## Provided text
● ● ● ●

But the second part of this passage — which distinguishes between pen registers and call logs — seems to be the most direct assault on the Third Party doctrine in this opinion, because it suggests that data that has been enhanced by a user — phone numbers that are not just phone numbers — may not fall squarely under Smith v. Maryland.

And that’s important because the government intends to get far more data than phone numbers while at the telecoms under the new-and-improved phone dragnet. It surely at least aspires to get logs just like the one Roberts says the cops couldn’t get from Wurie.

Think, too, of how this should limit all the US person data the government collects overseas that the government then aggregates to make fingerprints, claiming incidentally collected data does not require any legal process. That data is seized not from telecoms but rather stolen off cables — does that count as public collection or seizure?

Perhaps the language that presents the most sweeping danger to the dragnet, however, is the line that both Kerr and I like best from the opinion.

Alternatively, the Government proposes that law enforcement agencies “develop protocols to address” concerns raised by cloud computing. Reply Brief in No. 13–212, pp. 14–15. Probably a good idea, but the Founders did not fight a revolution to gain the right to government agency protocols.

Admittedly, Roberts is addressing a specific issue, the government’s proposal of how to protect personal data stored on a cloud that might be accessed from a phone (as if the government gives a shit about such things!).

But the underlying principle is critical. For every single dragnet program the government conducts at NSA, it dismisses obvious Fourth Amendment concerns by pointing to minimization procedures.

● ● ● ●

## Source material
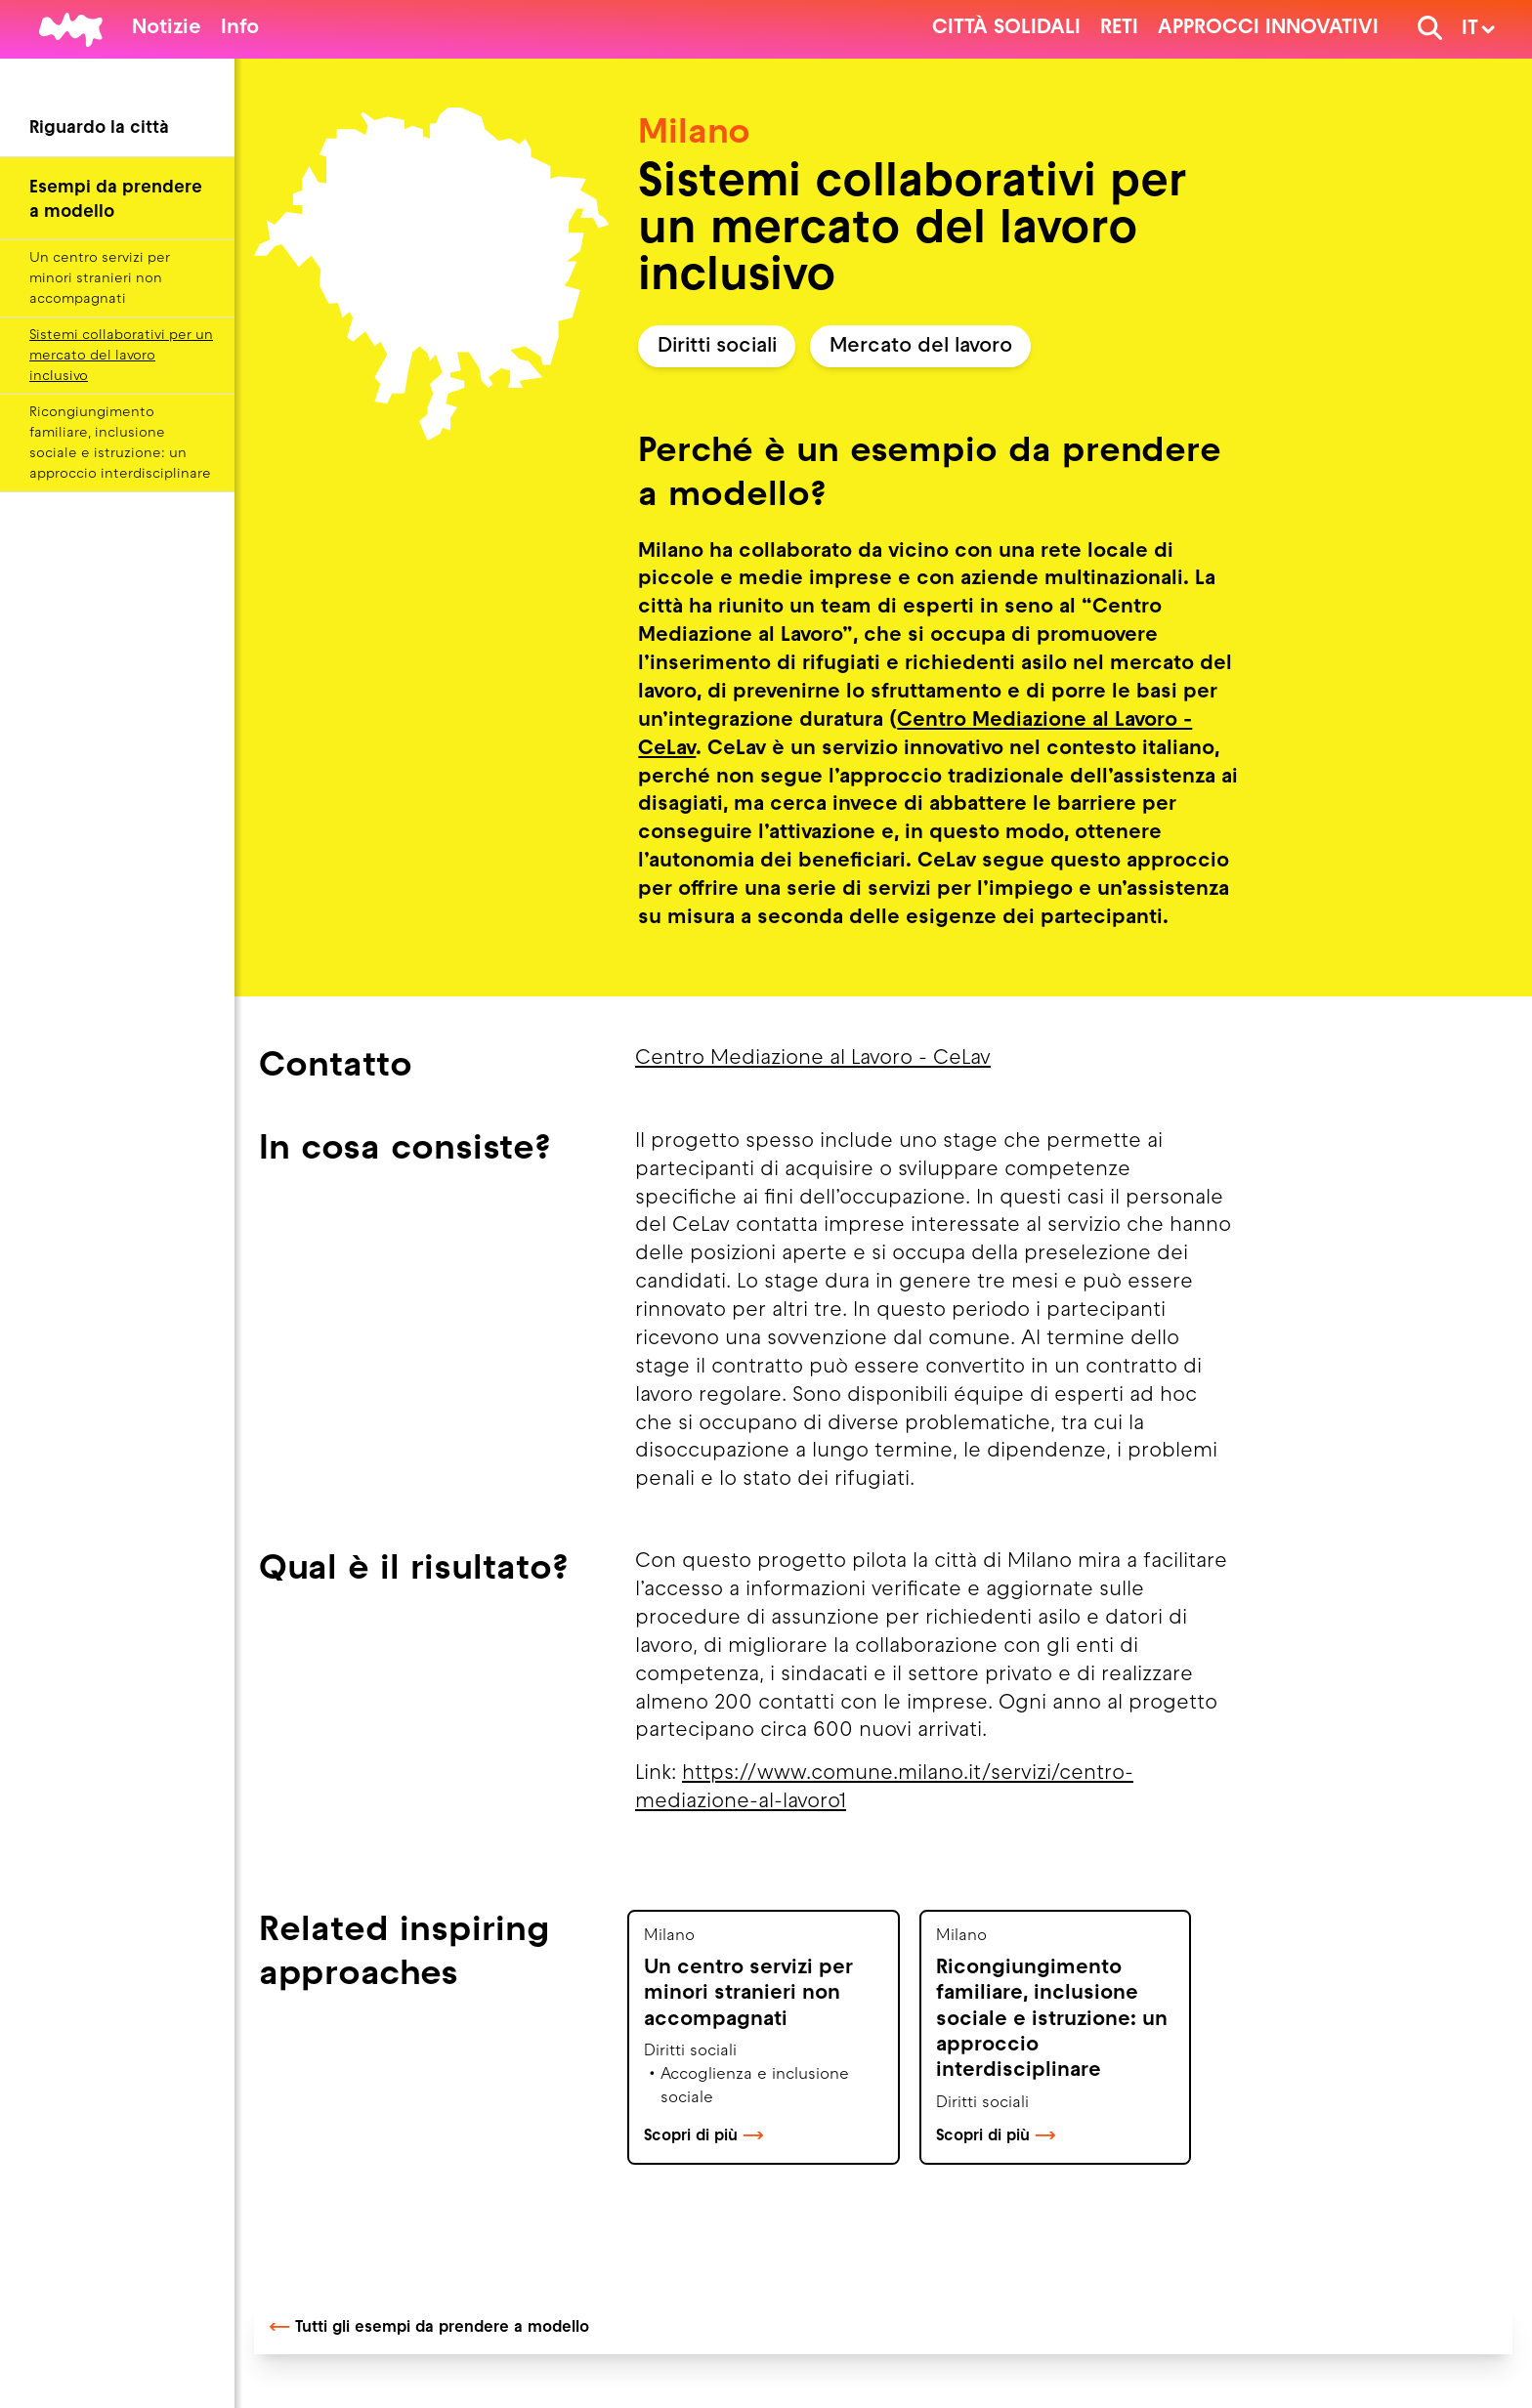 This screenshot has height=2408, width=1532. I want to click on Scopri di più, so click(704, 2136).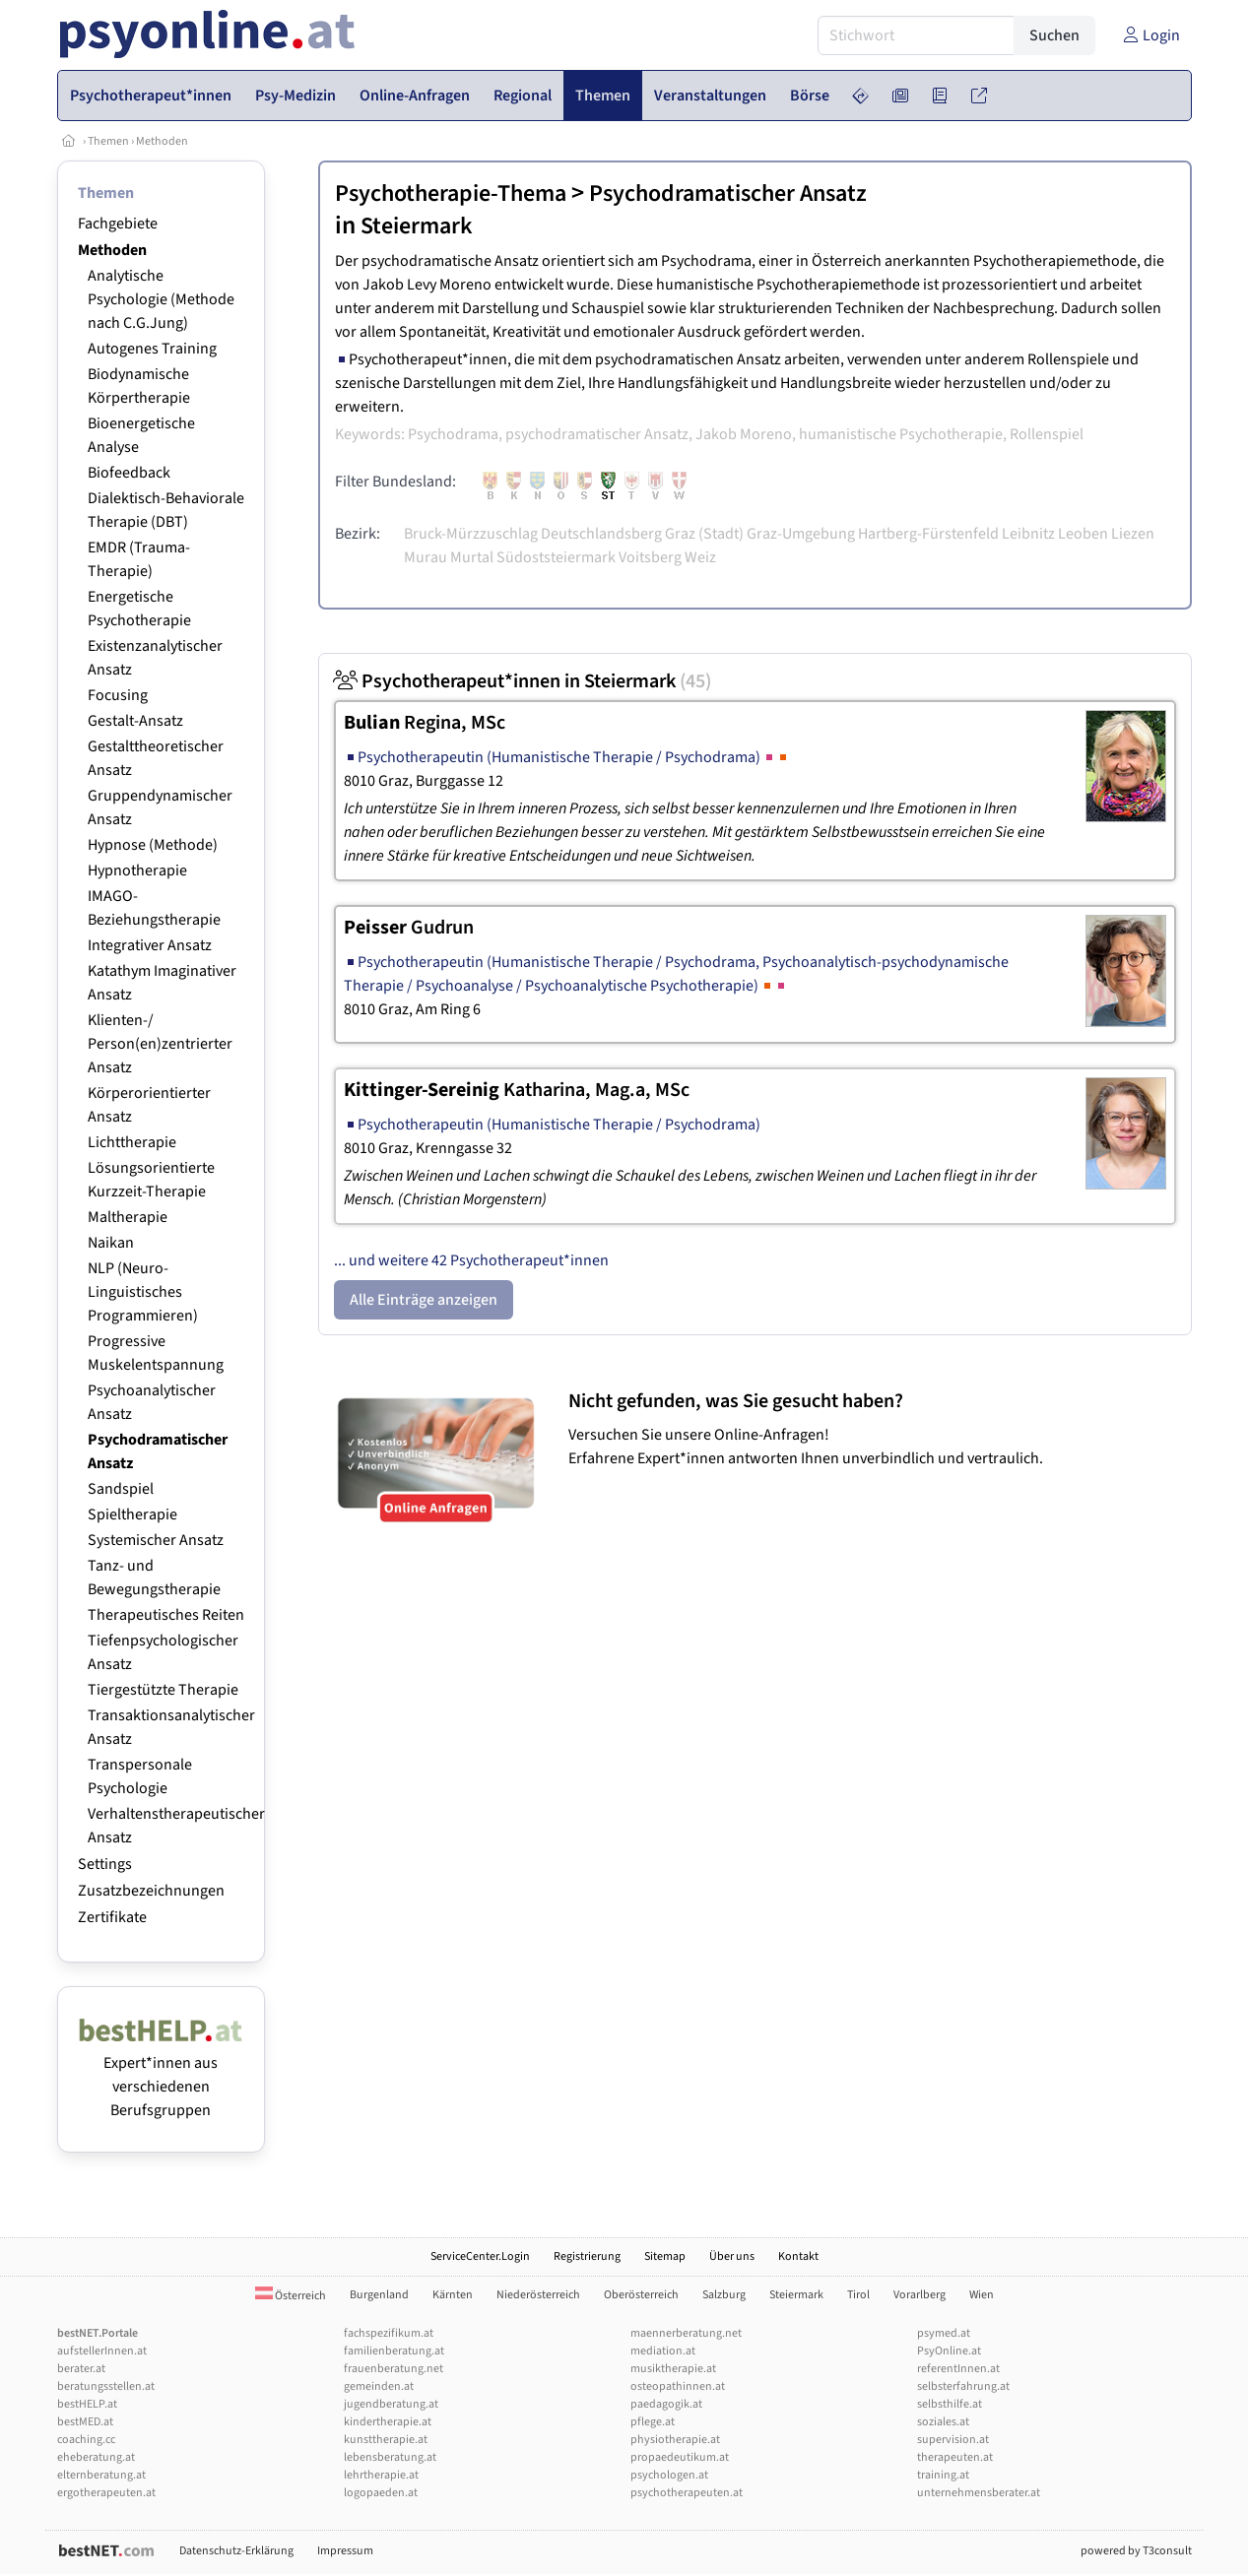 The width and height of the screenshot is (1248, 2576). I want to click on Fachgebiete, so click(118, 223).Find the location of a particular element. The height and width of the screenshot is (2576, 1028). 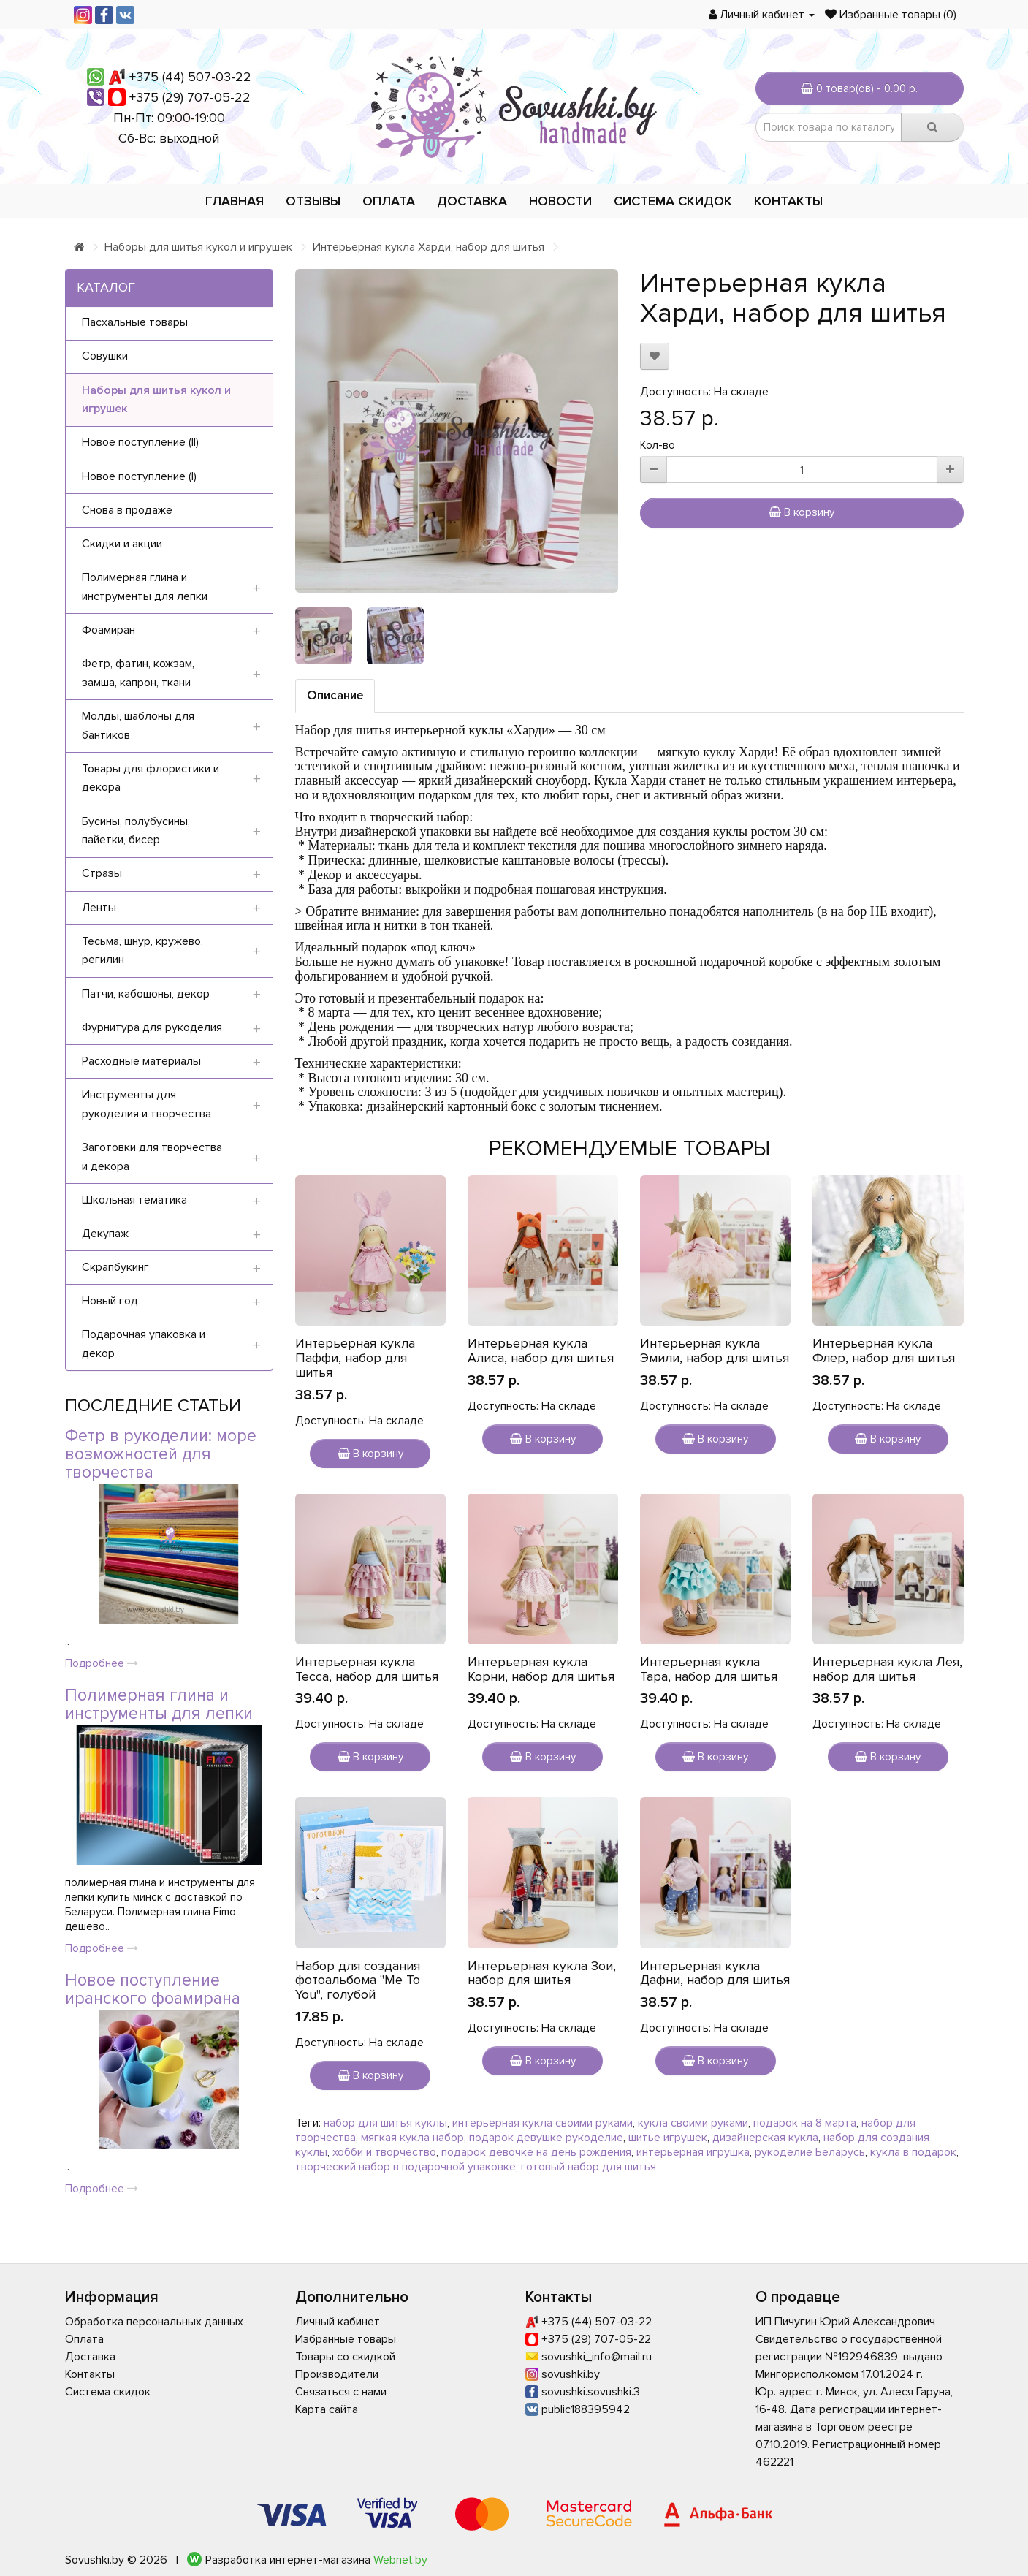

● ● ● ●

## What you have to do
Reproduce verbatim the portion of the text on the phone dragnet above, from "And that’s important" to "get from Wurie.".

## Exercise answer
And that’s important because the government intends to get far more data than phone numbers while at the telecoms under the new-and-improved phone dragnet. It surely at least aspires to get logs just like the one Roberts says the cops couldn’t get from Wurie.